═════ Data extract

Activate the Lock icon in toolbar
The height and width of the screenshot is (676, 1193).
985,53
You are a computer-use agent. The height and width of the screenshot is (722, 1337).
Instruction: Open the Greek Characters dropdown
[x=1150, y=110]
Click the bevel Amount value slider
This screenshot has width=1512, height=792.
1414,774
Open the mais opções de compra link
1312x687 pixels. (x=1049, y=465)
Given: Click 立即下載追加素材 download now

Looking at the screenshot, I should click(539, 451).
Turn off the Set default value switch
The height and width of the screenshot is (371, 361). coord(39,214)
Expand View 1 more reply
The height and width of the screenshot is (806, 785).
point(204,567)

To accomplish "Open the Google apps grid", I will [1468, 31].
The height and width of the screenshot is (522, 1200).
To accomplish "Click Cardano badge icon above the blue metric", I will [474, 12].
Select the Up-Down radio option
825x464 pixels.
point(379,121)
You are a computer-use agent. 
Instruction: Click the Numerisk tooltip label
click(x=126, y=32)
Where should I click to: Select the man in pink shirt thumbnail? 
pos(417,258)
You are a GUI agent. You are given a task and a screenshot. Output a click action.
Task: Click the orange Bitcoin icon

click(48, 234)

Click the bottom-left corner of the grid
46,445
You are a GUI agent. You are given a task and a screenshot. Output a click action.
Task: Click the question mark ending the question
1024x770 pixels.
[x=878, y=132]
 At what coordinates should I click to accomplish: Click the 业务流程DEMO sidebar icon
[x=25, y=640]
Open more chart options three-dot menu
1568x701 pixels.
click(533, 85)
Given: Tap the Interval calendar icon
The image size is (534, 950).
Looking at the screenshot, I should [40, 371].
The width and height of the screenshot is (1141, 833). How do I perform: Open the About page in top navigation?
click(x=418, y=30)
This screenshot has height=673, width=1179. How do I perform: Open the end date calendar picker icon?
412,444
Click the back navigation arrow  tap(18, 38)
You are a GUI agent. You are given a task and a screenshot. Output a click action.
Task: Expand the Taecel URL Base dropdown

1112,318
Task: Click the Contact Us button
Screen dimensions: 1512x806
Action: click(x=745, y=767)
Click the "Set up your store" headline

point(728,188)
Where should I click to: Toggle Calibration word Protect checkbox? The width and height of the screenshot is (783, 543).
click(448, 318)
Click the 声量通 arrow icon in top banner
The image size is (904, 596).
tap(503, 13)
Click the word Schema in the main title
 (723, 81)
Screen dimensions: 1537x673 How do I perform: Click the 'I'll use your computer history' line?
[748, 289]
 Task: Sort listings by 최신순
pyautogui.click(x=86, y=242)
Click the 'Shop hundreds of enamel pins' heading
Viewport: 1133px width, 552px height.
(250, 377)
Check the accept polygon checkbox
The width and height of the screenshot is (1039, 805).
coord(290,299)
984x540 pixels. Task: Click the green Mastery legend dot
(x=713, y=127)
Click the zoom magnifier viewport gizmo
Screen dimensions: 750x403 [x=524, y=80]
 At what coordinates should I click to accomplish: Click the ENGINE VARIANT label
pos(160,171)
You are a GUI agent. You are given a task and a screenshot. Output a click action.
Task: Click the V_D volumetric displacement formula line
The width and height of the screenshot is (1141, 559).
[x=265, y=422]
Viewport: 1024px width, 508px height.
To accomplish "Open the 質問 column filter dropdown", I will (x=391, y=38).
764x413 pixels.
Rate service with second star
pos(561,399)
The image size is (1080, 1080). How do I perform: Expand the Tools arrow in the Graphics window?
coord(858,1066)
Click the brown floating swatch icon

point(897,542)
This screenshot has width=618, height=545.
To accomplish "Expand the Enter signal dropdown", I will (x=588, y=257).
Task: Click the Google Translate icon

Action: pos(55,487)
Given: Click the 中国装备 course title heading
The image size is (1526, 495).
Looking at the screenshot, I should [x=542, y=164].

══════════

What the exercise asks -> A verbatim copy of the listing above, starting from the line with "Given: Click the 中国装备 course title heading" and running to its last line, is the only output needed.

Exercise answer ->
Given: Click the 中国装备 course title heading
The image size is (1526, 495).
Looking at the screenshot, I should [x=542, y=164].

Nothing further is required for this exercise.